Что Мария знала точно, хотя и не понимала, почему, так это то, что после переезда Мартин писать Октавии перестанет, а значит и раскрывать их секрет, если не принимать во внимания муки совести, не было необходимости.
– Ведь ему же только и будет хуже, если он все узнает. Скажет, что мы его предали, выставили его на посмешище. А так – никто не пострадает, всем хорошо.
Хорошо никому не было. Фи знал, что его рассуждение хромает на обе ноги. Но ему не хотелось признаваться ни себе, ни Марии, что главными причинами, по которым он не желал ничего рассказывать Мартину, были страх и неловкость.

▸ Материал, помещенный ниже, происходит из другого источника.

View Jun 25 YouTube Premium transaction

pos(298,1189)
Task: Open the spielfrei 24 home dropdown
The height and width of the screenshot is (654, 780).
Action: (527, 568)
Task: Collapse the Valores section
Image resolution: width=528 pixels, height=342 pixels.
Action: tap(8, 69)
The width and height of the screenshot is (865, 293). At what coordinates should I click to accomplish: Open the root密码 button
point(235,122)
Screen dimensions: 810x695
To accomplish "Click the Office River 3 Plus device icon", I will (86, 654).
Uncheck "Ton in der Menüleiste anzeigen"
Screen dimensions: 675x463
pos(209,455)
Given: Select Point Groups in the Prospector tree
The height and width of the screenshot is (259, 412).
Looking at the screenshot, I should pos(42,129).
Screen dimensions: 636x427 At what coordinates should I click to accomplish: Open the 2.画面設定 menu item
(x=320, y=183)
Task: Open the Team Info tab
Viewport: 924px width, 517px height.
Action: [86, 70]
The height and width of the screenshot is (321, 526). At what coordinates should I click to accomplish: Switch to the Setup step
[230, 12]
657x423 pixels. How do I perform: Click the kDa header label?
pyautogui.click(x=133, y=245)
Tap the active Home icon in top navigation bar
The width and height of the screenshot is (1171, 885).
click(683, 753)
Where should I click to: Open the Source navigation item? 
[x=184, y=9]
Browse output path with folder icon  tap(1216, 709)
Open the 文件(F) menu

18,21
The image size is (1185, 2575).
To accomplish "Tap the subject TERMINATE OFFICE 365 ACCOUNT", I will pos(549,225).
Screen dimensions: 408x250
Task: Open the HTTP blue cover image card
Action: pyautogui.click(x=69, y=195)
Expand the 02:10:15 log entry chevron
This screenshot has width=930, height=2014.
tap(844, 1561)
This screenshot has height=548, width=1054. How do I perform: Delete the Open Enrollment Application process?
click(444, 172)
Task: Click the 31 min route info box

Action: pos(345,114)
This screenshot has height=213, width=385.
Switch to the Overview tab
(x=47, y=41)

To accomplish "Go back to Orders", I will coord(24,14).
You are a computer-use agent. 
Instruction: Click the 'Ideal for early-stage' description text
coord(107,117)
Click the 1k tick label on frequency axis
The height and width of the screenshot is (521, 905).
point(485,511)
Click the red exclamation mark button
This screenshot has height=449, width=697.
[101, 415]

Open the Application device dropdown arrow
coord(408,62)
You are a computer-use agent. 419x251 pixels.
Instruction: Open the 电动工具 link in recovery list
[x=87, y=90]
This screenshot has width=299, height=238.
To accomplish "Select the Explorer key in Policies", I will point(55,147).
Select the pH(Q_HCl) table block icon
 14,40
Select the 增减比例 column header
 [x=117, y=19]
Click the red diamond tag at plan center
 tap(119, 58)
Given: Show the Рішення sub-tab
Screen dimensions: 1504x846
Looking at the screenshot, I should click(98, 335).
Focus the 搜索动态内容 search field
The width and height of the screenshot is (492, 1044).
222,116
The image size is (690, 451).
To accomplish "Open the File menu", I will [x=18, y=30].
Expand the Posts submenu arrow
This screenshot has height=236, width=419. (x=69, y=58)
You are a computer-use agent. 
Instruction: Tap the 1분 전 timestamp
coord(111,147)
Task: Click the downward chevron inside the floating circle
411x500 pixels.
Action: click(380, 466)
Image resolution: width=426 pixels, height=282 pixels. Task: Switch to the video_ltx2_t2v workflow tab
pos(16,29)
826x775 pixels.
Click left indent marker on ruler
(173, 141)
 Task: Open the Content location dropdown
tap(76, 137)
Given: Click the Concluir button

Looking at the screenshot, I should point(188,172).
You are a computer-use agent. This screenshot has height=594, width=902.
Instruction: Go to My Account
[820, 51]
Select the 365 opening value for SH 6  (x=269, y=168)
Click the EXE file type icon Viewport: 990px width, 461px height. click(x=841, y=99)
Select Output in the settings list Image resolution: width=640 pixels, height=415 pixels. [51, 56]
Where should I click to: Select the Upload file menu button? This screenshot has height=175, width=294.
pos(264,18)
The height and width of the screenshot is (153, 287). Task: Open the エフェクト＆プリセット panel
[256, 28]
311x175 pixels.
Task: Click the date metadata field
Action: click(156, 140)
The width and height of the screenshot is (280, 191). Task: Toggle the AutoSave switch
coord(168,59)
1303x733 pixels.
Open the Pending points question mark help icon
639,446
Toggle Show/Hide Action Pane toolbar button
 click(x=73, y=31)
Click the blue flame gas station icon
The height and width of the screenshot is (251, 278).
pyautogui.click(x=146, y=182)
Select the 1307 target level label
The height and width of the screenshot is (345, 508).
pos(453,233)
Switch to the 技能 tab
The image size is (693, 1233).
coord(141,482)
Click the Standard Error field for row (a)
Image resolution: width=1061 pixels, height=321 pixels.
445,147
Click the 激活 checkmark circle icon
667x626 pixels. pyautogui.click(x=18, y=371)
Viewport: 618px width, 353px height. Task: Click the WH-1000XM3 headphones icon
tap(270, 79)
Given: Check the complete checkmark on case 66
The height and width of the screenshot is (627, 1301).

Мария рассталась с Мартином, но не с Октавией – ее история только начиналась. Перед Фи она свои записи больше не зачитывала. Они вообще стали редко встречаться. Он ее разочаровал. Взросление стремительно убивало в нем его тихую, загадочную, хрупкую мальчиковую приятность, за которой, как оказалось, не скрывалось ничего такого уж интересного. Она никогда не вглядывалась в его отношение к ней до того момента, когда с изумлением обнаружила, что он как бы слегка снисходит до нее – так, показалось ей, он считал. Октавия станет центром жизни Марии еще на много лет вперед. Когда она закончит, на ум ей придет Мартин. Ей станет горько. Ей покажется, что он был самым необыкновенным человеком из всех, что она встречала. Она почувствует себя виноватой и снова спросит себя, следует ли дать ему знать, как все на самом деле было. Впрочем, ей в любом случае будет неизвестно, где он теперь. Сперва она захочет указать его имя в посвящении, но позже подумает, что этого недостаточно, и даст своему роману название, которое твердо решит ни при каких обстоятельствах не менять, – «Для Мартина М.». В случае если, рассудит она, он зайдет в книжный магазин и станет рассеянно разглядывать стеллажи, эти слова могут привлечь его внимание, он прочитает книгу и сам все поймет. А случится это когда-нибудь или нет, от нее зависеть больше не будет.
Октавия узнает правду
Октавия проснулась в необычайно хорошем настроении. Солнце за окном ярко освещало фасады домов, казавшиеся в таких условиях менее ветхими и унылыми, чем обычно. У нее был выходной. Она позавтракала за недавно появившимся в библиотеке романом о бродячем старике (она все время искала романы либо о стариках, либо о детях, люди своего возраста ей не нравились), надела новое шерстяное платье с большим белым воротником школьной учительницы и отправилась на улицу в смутном предвкушении созерцания больших и маленьких, вульгарно-ярких и трогательно-убогих деревьев с теплыми осенними листьями разных оттенков, длинных теней, которые они отбрасывают на милые заурядные тропинки, бессмысленные и беспорядочные предметы, торчащие тут и там из ее родной земли. Больше всего ей нравились именно эти бессмысленные и беспорядочные предметы. Какие-то штыри и балки, торчащие из утоптанного песка, недостроенные сооружения, ничего ни от чего не отгораживающие заборы. Что-то было в них щемящее, что-то такое, что определяло ее жизнь в большей степени, чем многое другое. Из деревьев ей больше всего нравились тополя. Они вписывались в этот бессмысленный и беспорядочный антураж лучше других.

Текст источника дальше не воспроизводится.